_Provided passage_
■ ■ ■ ■
In the chapter on gay men in sports, I talk a little bit about figure skating. And you’d assume that’s a sport that would be very accepting of gay men. But it really hasn’t been. Adam Rippon, and Eric Radford, but that’s really recent. And part of that has to do with the history of figure skating trying to position itself as more masculine, and even different styles of figure skating that are perceived as more masculine or feminine, and pushing men towards the more masculine styles. So it’s fascinating that it’s in every sport in these weird ways.
There’s lots of stuff that got left out because I wanted to keep it short and really readable for a young adult audience. But it was fun finding out all that stuff.
LL: You talk about keeping it to a manageable size. How hard was it to cut, trim, and to keep your focus tight?
RR: It was harder in some chapters than others. The chapter on gender testing in the Olympics, I could have gone on and on. It infuriates me. It’s one of those things that makes me really mad. Actually, there’s a lot of stuff in the book that makes me really mad. But that chapter it was hard to stay on track. The chapter on race in general in sports—not on colonialism, but race in general—there is so much to say there.
I don’t think when I wrote the proposal and pitched it to my agent that it encompassed social class. I thought about it a lot. Class in American is not a sexy topic, though people may be more interested now. But there’s a lot of really interesting things to say about social class. I would have loved to have a chapter on that. It often intersects with race and gender, but not always.
I’ll give you an example. Soccer in the US is a middle-class sport, but in the rest of the world, it’s not—it’s very much seen as working class. And that intersects with gender in interesting ways. Why does the US dominate women’s soccer? Because a lot of middle-class girls play. But around the world, soccer isn’t that accessible to girls. So yes, in certain chapters it was harder than others not to lose focus and not go on and on. There’s just so much to say about some of these topics.
LL: You used a lot of narratives, which I think made it a lot more personal. Which is a way I think that really makes it more interesting for young people, or someone like me, who isn’t really a sports fan.
■ ■ ■ ■
[Dataset records]

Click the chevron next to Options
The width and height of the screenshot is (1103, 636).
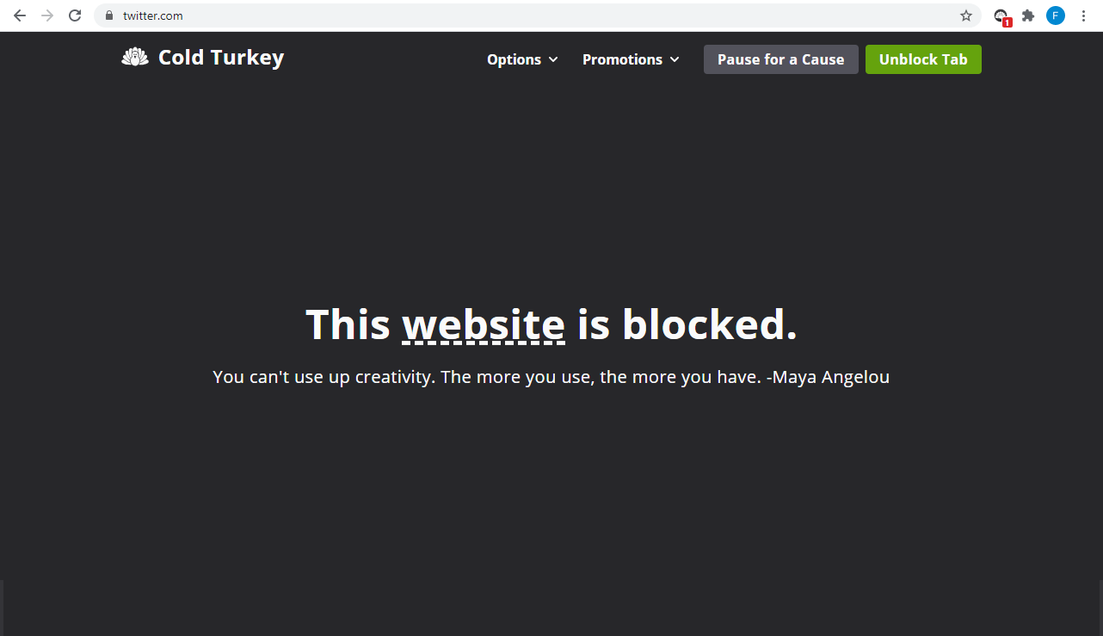point(554,60)
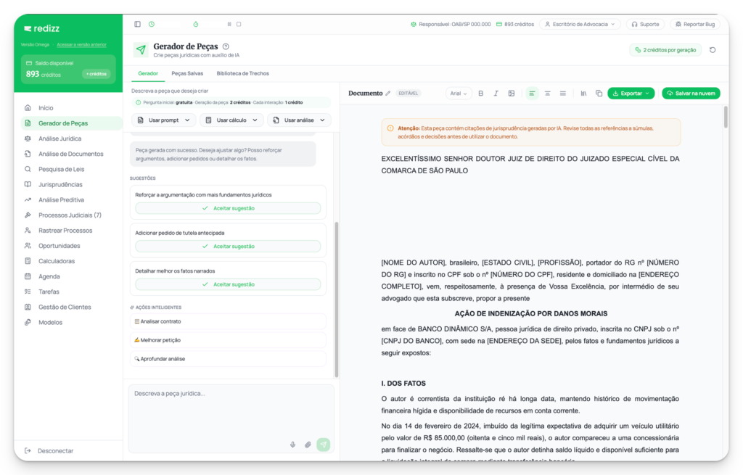Open Análise Jurídica in the sidebar
The width and height of the screenshot is (743, 475).
click(59, 139)

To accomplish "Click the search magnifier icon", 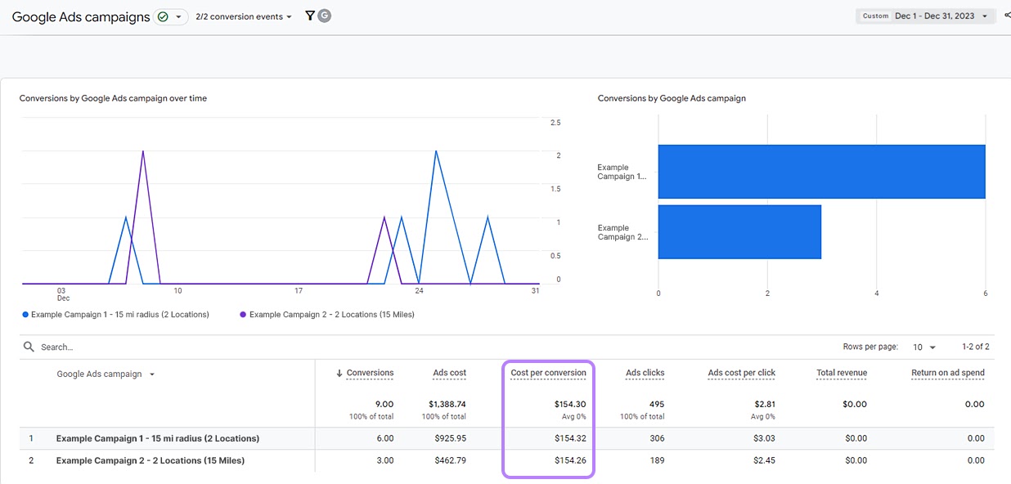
■ ■ ■ ■
_Instructions_
1. List each chapter topic that the sports interview introduces with the words "the chapter on".
2. Write the next part of the sports interview, starting right after LL's remark about narratives.

_Answers by item_
1.
- gay men in sports
- gender testing in the Olympics
- race in general in sports

2.
RR: I’m glad you found it very narrative-driven. When you’re writing a textbook, you don’t need personal stories, but if you want a teenager to pick it up, you need stories that will help make your point and be entertaining.
LL: I think that’s really the creative aspect of nonfiction, even in academia, is making it interesting, finding the right story, deciding what to take out, what to leave in. Your book—I mean, I read it in two sittings. My mind didn’t wander. And I think that’s a really challenging aspect of writing nonfiction. And people say, ‘well, you’re not making stuff up, you’re not creating a fantasy world. How hard can it be?’ But still, there is a lot of shaping in the nonfiction world.
So what’s your next thing going to be?
RR: I’m working on a young adult novel now, which is actually sport themed. The idea is that a group of girls challenge the boys’ basketball team to a match. So I’ve been working on that since we’ve been shut down and there’s less distraction. It’s fiction, but it’s nice because every now and then I get to slip in the stuff I know about gender. There’s a whole chapter in there about, well, are men really better at sports? And the girls are kind of thinking through that. Is it true? Could a girls’ team beat a boys’ team? Fiction is different. I was thinking as I was working on this young adult novel that fiction feels harder sometimes. Part of that maybe is practice, because I’ve written a lot more nonfiction than fiction.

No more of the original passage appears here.